Шрифт:
Интервал:
Закладка:
Элиот здесь намекает на нечто еще более непотребное. Что, если полый труп, подобно символическому чучелу «старины Гая», вот-вот превратится в пепел? В третьей части стихотворения из мертвой земли простираются руки в мольбе о помощи, но… это всего лишь «Молящие руки мертвеца / В мерцающем свете гаснущей звезды». Пересохшие, потрескавшиеся губы могут попытаться поцеловать или помолиться, но в обоих случаях они встречают лишь «разбитый камень», а не возлюбленных или богов. Мы находимся в «Ньярлатхотепе» Лавкрафта, вакууме ползучего хаоса с «погребальными ветрами», несущими стужу по мертвым небесам.
Поднимается Ктулху
В «Зове Ктулху» (1926) умы художников и людей, которых автор считает расово неполноценными, особенно восприимчивы к видению и знакам грядущего восхождения Ктулху. Это некий гигантский Великий Старец, который спит в затопленном городе мертвых и, если верить звездам, способен подняться из глубин, чтобы разрушить будущее человечества.
Лавкрафт разделил повествование на четыре части, каждая из которых представляет новые свидетельства существования всемирного «культа Ктулху». В первой части под названием «Ужас в глине» к специалисту по древним языкам профессору Энджеллу приходит некий художник, «худой, смуглый молодой человек невротического и возбужденного вида». Ему начали сниться «огромные циклопические города из титановых блоков и устремленных ввысь монолитов», и по своим снам он вылепил барельеф с глифами, которые сам не может понять. Визиты художника к профессору становятся регулярными, рассказы обрастают новыми подробностями: ему продолжают сниться мертвые города, где бесконечно звучит песнопение Ктулху.
Далее Лавкрафт описывает, как «художники и поэты» по всему миру испытывают галлюцинаторные ночные кошмары, в которых им является мертвый город. Эти ужасные видения побуждают художника по имени Ардуа-Бонно, которого автор называет «фантастическим» (что у него означает скорее «необычный», чем «очень хороший»), воспроизвести приснившийся ему «богохульный пейзаж», который ужасает всех, кто видит эту картину.

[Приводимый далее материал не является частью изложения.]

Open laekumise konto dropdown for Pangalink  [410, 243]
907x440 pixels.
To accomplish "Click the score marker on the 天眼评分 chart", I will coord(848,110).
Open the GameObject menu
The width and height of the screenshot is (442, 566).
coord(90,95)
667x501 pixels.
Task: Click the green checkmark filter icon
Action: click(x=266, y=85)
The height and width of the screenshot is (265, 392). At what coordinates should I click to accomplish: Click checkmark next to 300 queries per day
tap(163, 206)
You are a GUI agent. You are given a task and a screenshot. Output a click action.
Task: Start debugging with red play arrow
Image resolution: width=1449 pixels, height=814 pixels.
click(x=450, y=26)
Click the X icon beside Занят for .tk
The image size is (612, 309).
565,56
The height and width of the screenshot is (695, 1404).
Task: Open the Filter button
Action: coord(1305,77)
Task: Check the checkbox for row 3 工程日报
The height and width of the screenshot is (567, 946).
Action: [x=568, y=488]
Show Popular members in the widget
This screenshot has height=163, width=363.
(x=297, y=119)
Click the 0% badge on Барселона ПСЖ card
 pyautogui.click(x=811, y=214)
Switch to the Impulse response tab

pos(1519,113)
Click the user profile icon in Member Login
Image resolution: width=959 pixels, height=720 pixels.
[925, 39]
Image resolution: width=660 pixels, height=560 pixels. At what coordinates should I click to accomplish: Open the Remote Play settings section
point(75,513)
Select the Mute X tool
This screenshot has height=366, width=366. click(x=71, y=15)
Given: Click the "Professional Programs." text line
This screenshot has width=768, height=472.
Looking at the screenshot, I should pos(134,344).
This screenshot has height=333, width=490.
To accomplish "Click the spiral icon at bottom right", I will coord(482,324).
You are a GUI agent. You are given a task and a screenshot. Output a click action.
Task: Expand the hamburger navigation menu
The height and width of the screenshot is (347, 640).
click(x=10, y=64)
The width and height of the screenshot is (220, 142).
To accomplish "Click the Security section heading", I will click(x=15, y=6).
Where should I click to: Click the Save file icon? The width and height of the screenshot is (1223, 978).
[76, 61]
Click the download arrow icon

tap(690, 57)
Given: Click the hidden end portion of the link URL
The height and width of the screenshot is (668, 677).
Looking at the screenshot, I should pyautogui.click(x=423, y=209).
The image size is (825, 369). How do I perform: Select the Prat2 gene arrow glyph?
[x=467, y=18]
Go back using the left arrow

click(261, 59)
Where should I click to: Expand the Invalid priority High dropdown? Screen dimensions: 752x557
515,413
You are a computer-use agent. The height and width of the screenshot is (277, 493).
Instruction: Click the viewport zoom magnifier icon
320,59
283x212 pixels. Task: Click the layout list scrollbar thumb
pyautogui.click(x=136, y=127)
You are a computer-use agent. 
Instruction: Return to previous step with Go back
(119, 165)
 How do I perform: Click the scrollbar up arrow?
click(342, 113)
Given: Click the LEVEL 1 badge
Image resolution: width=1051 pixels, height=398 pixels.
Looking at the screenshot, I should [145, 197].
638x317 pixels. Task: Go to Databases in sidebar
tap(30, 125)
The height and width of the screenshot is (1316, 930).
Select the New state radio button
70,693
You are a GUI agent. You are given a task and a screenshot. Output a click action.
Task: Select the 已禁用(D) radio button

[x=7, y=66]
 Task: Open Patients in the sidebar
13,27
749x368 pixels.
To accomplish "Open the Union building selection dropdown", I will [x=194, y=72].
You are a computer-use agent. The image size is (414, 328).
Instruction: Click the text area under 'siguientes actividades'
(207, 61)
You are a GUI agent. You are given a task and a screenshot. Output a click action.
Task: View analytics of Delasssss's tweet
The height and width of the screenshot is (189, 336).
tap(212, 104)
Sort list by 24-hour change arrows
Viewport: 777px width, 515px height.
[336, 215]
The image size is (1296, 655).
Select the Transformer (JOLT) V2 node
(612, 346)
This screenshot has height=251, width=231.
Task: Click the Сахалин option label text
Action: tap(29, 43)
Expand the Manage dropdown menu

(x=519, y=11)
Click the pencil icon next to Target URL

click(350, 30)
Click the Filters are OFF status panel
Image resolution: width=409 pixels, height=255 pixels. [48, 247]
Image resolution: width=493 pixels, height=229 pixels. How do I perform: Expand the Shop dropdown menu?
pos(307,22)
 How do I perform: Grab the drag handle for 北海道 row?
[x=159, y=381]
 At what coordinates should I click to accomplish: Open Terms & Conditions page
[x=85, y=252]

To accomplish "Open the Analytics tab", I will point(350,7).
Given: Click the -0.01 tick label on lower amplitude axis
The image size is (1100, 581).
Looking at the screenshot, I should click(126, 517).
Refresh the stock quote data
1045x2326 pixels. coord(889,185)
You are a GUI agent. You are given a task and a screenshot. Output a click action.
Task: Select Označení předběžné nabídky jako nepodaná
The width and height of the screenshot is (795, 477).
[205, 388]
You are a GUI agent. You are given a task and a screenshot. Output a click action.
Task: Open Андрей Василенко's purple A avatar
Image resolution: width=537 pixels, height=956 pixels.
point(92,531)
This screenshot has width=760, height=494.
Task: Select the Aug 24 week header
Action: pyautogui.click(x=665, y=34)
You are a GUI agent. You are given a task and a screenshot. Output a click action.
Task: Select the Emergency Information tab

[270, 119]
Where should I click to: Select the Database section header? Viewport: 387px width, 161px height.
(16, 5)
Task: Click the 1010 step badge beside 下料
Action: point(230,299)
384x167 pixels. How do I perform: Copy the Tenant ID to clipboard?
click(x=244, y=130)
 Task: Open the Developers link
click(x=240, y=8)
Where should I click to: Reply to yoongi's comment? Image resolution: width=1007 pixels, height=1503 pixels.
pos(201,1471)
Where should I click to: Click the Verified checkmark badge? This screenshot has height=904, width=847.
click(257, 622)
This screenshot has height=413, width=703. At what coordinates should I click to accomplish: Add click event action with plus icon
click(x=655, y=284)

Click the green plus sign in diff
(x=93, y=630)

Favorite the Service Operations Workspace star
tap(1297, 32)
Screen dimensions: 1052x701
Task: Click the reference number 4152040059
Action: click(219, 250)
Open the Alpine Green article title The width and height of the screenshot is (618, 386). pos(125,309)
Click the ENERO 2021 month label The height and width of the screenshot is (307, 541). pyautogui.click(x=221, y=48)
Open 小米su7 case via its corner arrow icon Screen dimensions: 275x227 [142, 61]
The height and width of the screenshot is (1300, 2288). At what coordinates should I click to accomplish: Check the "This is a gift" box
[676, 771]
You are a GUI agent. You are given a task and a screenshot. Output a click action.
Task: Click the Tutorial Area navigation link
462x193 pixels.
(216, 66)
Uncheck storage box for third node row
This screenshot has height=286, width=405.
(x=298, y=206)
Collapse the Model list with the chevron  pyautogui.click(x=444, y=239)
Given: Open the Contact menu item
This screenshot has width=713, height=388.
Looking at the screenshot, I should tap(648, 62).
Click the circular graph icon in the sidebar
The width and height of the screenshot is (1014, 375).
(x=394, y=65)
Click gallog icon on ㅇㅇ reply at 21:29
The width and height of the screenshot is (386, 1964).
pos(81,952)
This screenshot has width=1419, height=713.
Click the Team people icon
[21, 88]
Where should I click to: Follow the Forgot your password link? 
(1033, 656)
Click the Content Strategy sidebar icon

«Ардуа-Бонно» – это, возможно, искаженное «Андре Бретон». Как писатель, не принимавший участия в жизни европейской богемы, успевал отобразить актуальные события? Так и не осуществив свою мечту о путешествии в Европу, Лавкрафт стал одним из величайших самоучек XX века и самым плодовитым корреспондентом. Он использовал оба эти таланта, чтобы впитывать знания обо всем – от физики до современной поэзии и мировой политики. Его очень интересовало современное искусство: судя по «Зову Ктулху», «Модели Пикмана» и другим работам, писатель, вероятно, видел в нем симптомы «заката Запада». Кроме того, в некоторых лавкрафтовских чудовищах просматриваются черты вычурных ужасов сюрреализма.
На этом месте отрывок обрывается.